We find a problem involving dividing a square into two areas and comparing the areas. A geometrical solution there is convincing (the blue and white regions have equal areas), but when I attack the same problem with a more cumbersome algebraic approach, I keep getting a different answer. Thus (see the website) :

The white region is the two semicircles minus the lens that has been counted twice.

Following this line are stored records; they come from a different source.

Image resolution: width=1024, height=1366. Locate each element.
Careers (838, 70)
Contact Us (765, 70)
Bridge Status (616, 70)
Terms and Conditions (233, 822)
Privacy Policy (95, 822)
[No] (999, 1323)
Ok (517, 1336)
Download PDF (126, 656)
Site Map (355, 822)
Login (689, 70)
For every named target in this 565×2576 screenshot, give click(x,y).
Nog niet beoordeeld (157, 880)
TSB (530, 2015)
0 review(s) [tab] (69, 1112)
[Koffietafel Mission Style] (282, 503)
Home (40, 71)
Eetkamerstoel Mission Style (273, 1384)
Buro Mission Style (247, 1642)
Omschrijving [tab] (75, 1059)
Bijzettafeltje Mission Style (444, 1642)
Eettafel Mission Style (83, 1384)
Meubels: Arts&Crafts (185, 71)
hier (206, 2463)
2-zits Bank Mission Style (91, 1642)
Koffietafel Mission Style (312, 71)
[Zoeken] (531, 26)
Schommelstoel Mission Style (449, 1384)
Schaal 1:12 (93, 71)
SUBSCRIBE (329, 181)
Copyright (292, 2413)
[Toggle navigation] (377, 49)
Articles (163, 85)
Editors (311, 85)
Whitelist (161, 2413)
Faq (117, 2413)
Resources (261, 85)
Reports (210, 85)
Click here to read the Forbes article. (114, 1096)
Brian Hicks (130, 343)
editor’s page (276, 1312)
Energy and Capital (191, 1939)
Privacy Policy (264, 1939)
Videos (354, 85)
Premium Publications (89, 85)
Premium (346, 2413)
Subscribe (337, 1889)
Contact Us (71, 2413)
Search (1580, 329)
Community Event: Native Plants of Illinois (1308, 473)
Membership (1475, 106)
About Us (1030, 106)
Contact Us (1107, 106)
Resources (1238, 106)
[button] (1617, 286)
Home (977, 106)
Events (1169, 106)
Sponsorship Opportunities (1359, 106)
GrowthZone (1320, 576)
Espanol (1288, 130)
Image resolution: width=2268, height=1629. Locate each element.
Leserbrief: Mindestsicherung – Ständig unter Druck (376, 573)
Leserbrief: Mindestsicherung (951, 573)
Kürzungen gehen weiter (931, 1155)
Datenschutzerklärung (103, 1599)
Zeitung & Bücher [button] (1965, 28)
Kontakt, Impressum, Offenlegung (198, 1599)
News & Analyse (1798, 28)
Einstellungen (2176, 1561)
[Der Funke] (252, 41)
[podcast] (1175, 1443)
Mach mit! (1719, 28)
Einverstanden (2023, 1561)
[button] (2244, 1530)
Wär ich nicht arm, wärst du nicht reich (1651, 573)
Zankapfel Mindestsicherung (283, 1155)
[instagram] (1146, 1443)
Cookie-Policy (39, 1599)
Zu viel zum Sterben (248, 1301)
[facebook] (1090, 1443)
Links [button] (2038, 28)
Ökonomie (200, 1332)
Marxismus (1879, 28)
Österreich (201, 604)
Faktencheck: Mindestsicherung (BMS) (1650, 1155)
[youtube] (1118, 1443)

Call the side of the square s and the lens L. We have
W = 2 (½) pi (s/2)^2 - L
Since the whole square can be seen as four of those semicircles minus four of those lenses, we have
s^2 = 4 ( ½ ) pi (s/2)^2 - 4 L
Solving this last for L, we have
L = (pi/8 - 1/4) s ^2
Plugging this into the first equation, we have
W = (pi/8+ 1/4) s^2
The Blue region must be
B = S^2 - W = s^2 - (pi/8 + 1/4) s ^2 = (3/4 - pi/8)s^2
This is not equal to W. What is my error?


Forum Staff
Dec 2006
Your first equation should be W = 2 (½) pi (s/2)^2 - 2 L.
Oct 2013
New York, USA
Since L was subtracted instead of 2L, the equation for W is too big by L. Taking W = (pi/8+ 1/4) s^2 and decreasing by L = (pi/8 - 1/4) s^2, makes W = (pi/8 + 1/4)s^2 - (pi/8 - 1/4)s^2. Then the pi/8 cancels out, and it becomes (1/4)s^2 - (-1/4)s^2 = (1/4)s^2 + (1/4)s^2 = (1/2)s^2.
Feb 2020
Pittsburgh, PA
to skipjack and EvanJ: Thanks so much ! My error seems obvious now that you've pointed it out, but I might never have seen it without your help.